Retired police officer Steve Bull, 58, has responded after complaining his new £30,000 garage was 50cm too tall.
He has now accepted that he will have to remove the original roof and install a new roof of the right size, although this still angers those living nearby who think it is still too much. High.
But he is annoyed that he has to pay an extra £14,000 after an argument with neighbors in Abergavenny, South Wales.
Mr Bull, who has done all of the construction work himself, describes the experience as “nothing but stress and hassle” – and says he regrets starting the project.
The Sun last week reported how angry residents were about the new 19-foot-tall double garage, which they allege damaged their view.
When he was granted a garage planning permit in 2019, he was told that the top of the roof should not exceed 4 meters.
However, he installed a 5.7m roof over the building, causing a protracted dispute with neighbors and local councilors.
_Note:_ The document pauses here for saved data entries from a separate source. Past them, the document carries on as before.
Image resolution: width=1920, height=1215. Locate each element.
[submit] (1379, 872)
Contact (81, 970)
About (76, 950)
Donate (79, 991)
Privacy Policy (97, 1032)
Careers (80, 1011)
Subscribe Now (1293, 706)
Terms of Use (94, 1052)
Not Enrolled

He also applied for retroactive planning permission for the new height, but the planners refused after hearing objections from locals.
Mr Bull was asked to pull down the roof and replace it with a 4.5m high ledge – although neighbors remained outraged, insisting that the roof was still too high, 50cm taller than initial allowable level.
He’s now responded to the complaints, saying, “To be honest with you, I wish I’d never built a garage.
“When I started, the idea was to improve the house I originally bought for my daughter Melissa and my grandson to live in.
“I used quality materials throughout the project and I really don’t understand why people are against what I did.
“Sometimes I wonder if people have a problem – I source the traditional Abergavenny stone for the high quality walls and finishes.”
He says he will now have to get rid of the expensive trusses he originally bought for the roof and buy new ones to make sure it doesn’t exceed 4.5m at the ridgeline.
Mr Bull added: “It’s just a waste of time and money. Their only use now, I’m afraid, will be a few winters on a wood-burning stove.
“I’ve had nothing but stress and trouble since I started – I should have bought a piece of land somewhere in the country and put a garage there.”
Among the angry neighbors was mental health nurse Kelly Skinner, 47, who said she was still “appalled” when Monmouthshire county council approved the 4.5m roof.
The mother-of-two said: “People live on this street because of the great views of the back gardens towards Deri.
“But when his 5.7m high roof goes up, you can’t see anything. It blocks the view and it’s annoying anyway. Why do you need such a high roof to park? cars below?
“I’m horrified that the people who planned this let this through. This garage looks like he built another one in the back garden. It’s the biggest garage I’ve ever seen. It’s completely outrageous.”
Another neighbor, who asked not to be named, said a group of locals were “taking legal advice” to make an appeal against council approval for the 4.5m ridge line.
Local councilor Maureen Powell said the building would “stand out like a sore thumb”, adding: “If this gentleman had followed through on what was approved in the first place we would not have encountered this problem.”
But planning officials said the 0.5m increase from the originally approved level was “relatively small”, given the height “acceptable in this urban setting”.
Experts offer advice on how to avoid breaking the rules of planning.